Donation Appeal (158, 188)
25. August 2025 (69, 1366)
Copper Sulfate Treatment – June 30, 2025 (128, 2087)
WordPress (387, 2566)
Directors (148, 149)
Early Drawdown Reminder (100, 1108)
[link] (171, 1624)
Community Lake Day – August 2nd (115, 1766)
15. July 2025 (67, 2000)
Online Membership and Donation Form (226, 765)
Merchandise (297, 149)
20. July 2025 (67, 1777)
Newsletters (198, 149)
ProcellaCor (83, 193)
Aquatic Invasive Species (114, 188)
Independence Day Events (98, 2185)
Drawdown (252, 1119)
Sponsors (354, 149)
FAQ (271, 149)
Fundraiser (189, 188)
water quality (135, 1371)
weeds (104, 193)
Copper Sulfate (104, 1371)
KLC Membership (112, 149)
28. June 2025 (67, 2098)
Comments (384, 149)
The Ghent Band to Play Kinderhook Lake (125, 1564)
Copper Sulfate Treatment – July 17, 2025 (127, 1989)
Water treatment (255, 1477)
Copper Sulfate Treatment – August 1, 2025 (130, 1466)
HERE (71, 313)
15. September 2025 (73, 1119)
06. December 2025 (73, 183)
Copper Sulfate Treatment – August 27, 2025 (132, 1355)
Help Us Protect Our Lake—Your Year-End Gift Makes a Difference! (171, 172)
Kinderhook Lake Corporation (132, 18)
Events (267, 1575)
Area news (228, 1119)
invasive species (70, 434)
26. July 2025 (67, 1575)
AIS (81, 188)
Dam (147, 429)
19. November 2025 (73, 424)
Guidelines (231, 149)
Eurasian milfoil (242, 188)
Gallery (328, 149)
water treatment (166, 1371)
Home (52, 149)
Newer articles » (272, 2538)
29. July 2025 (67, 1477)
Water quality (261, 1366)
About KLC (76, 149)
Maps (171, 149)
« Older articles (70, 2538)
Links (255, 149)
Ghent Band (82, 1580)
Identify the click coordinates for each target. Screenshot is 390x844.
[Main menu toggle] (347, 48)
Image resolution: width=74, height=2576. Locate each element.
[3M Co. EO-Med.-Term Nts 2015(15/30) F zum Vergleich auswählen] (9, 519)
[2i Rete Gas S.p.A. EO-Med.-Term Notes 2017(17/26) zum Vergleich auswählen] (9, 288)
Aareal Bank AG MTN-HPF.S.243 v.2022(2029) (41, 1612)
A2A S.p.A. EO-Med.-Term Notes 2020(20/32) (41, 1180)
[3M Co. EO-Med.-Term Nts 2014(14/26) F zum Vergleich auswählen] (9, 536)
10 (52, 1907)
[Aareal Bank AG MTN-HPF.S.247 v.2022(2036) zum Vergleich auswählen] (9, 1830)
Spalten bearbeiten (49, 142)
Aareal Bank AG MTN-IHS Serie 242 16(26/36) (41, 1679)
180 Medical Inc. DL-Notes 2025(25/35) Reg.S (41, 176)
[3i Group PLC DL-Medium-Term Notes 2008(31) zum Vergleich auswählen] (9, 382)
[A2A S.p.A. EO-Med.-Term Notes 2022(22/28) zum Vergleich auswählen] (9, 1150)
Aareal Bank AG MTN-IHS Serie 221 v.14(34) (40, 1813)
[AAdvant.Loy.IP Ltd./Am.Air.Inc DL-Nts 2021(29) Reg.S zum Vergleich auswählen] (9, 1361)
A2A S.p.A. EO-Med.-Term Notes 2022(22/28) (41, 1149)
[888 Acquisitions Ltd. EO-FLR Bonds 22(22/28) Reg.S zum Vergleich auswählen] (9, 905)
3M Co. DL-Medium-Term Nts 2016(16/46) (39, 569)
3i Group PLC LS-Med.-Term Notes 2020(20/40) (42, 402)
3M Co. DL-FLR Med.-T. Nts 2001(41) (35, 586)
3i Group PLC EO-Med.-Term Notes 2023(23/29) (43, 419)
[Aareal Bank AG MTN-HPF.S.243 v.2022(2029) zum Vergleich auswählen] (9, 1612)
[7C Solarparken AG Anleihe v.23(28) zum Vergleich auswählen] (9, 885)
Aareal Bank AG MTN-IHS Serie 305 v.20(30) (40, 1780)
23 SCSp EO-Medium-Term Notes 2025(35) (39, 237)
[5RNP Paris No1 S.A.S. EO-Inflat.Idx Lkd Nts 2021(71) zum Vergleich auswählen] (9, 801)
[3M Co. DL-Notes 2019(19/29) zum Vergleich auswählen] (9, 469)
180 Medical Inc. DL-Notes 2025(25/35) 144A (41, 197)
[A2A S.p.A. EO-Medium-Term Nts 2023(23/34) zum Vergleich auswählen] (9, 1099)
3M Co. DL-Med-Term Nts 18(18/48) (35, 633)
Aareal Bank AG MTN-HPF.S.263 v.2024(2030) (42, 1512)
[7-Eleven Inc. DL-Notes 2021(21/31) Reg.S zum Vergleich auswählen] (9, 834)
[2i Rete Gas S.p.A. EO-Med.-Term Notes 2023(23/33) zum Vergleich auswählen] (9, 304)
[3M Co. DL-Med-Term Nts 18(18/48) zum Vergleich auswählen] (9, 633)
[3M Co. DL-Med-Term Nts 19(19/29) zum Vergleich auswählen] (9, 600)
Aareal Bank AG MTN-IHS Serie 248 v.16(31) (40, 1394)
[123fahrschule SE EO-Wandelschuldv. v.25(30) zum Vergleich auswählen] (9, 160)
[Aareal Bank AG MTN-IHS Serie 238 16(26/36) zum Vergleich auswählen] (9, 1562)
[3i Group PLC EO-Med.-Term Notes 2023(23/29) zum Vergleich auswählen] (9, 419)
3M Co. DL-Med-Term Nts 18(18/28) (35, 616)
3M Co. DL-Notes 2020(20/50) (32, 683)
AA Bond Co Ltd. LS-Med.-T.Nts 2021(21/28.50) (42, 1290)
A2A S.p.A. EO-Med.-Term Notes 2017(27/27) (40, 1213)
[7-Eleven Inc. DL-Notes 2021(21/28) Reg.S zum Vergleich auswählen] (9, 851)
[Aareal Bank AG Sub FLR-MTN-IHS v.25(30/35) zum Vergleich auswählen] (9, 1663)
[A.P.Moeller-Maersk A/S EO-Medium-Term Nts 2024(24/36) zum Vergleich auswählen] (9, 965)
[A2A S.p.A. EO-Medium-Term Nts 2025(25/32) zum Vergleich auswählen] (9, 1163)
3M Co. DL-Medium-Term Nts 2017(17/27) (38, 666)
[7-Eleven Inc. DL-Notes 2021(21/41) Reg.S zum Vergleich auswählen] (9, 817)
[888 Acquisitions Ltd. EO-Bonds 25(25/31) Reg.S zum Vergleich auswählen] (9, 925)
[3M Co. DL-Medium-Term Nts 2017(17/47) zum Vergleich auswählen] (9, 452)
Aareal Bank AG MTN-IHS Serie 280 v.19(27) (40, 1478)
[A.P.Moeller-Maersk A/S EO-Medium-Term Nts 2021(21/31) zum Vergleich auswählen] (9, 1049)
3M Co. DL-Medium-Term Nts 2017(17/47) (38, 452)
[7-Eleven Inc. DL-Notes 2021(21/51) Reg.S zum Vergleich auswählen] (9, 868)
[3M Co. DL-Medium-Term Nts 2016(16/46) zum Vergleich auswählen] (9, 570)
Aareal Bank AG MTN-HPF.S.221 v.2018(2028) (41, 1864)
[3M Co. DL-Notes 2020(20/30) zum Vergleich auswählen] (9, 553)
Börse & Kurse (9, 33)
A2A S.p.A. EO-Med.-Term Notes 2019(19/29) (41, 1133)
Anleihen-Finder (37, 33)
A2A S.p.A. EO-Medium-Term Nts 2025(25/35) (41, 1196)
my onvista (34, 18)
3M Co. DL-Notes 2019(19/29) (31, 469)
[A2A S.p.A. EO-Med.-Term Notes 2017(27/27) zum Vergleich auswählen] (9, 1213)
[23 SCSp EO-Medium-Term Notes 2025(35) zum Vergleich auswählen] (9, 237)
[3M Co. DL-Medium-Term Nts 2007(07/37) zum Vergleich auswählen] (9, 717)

━━━━━━━━━━━━━━━━

Among the entries above, the lines between the ones containing "[2i Rete Gas S.p.A. EO-Med.-Term Notes 2017(17/26)" and "[123fahrschule SE EO-Wandelschuldv.", inclusive, are to be transcribed exactly. No other line is to be given.

_Answer for this exercise:_
[2i Rete Gas S.p.A. EO-Med.-Term Notes 2017(17/26) zum Vergleich auswählen] (9, 288)
Aareal Bank AG MTN-HPF.S.243 v.2022(2029) (41, 1612)
A2A S.p.A. EO-Med.-Term Notes 2020(20/32) (41, 1180)
[3M Co. EO-Med.-Term Nts 2014(14/26) F zum Vergleich auswählen] (9, 536)
10 (52, 1907)
[Aareal Bank AG MTN-HPF.S.247 v.2022(2036) zum Vergleich auswählen] (9, 1830)
Spalten bearbeiten (49, 142)
Aareal Bank AG MTN-IHS Serie 242 16(26/36) (41, 1679)
180 Medical Inc. DL-Notes 2025(25/35) Reg.S (41, 176)
[3i Group PLC DL-Medium-Term Notes 2008(31) zum Vergleich auswählen] (9, 382)
[A2A S.p.A. EO-Med.-Term Notes 2022(22/28) zum Vergleich auswählen] (9, 1150)
Aareal Bank AG MTN-IHS Serie 221 v.14(34) (40, 1813)
[AAdvant.Loy.IP Ltd./Am.Air.Inc DL-Nts 2021(29) Reg.S zum Vergleich auswählen] (9, 1361)
A2A S.p.A. EO-Med.-Term Notes 2022(22/28) (41, 1149)
[888 Acquisitions Ltd. EO-FLR Bonds 22(22/28) Reg.S zum Vergleich auswählen] (9, 905)
3M Co. DL-Medium-Term Nts 2016(16/46) (39, 569)
3i Group PLC LS-Med.-Term Notes 2020(20/40) (42, 402)
3M Co. DL-FLR Med.-T. Nts 2001(41) (35, 586)
3i Group PLC EO-Med.-Term Notes 2023(23/29) (43, 419)
[Aareal Bank AG MTN-HPF.S.243 v.2022(2029) zum Vergleich auswählen] (9, 1612)
[7C Solarparken AG Anleihe v.23(28) zum Vergleich auswählen] (9, 885)
Aareal Bank AG MTN-IHS Serie 305 v.20(30) (40, 1780)
23 SCSp EO-Medium-Term Notes 2025(35) (39, 237)
[5RNP Paris No1 S.A.S. EO-Inflat.Idx Lkd Nts 2021(71) zum Vergleich auswählen] (9, 801)
[3M Co. DL-Notes 2019(19/29) zum Vergleich auswählen] (9, 469)
180 Medical Inc. DL-Notes 2025(25/35) 144A (41, 197)
[A2A S.p.A. EO-Medium-Term Nts 2023(23/34) zum Vergleich auswählen] (9, 1099)
3M Co. DL-Med-Term Nts 18(18/48) (35, 633)
Aareal Bank AG MTN-HPF.S.263 v.2024(2030) (42, 1512)
[7-Eleven Inc. DL-Notes 2021(21/31) Reg.S zum Vergleich auswählen] (9, 834)
[2i Rete Gas S.p.A. EO-Med.-Term Notes 2023(23/33) zum Vergleich auswählen] (9, 304)
[3M Co. DL-Med-Term Nts 18(18/48) zum Vergleich auswählen] (9, 633)
[3M Co. DL-Med-Term Nts 19(19/29) zum Vergleich auswählen] (9, 600)
Aareal Bank AG MTN-IHS Serie 248 v.16(31) (40, 1394)
[123fahrschule SE EO-Wandelschuldv. v.25(30) zum Vergleich auswählen] (9, 160)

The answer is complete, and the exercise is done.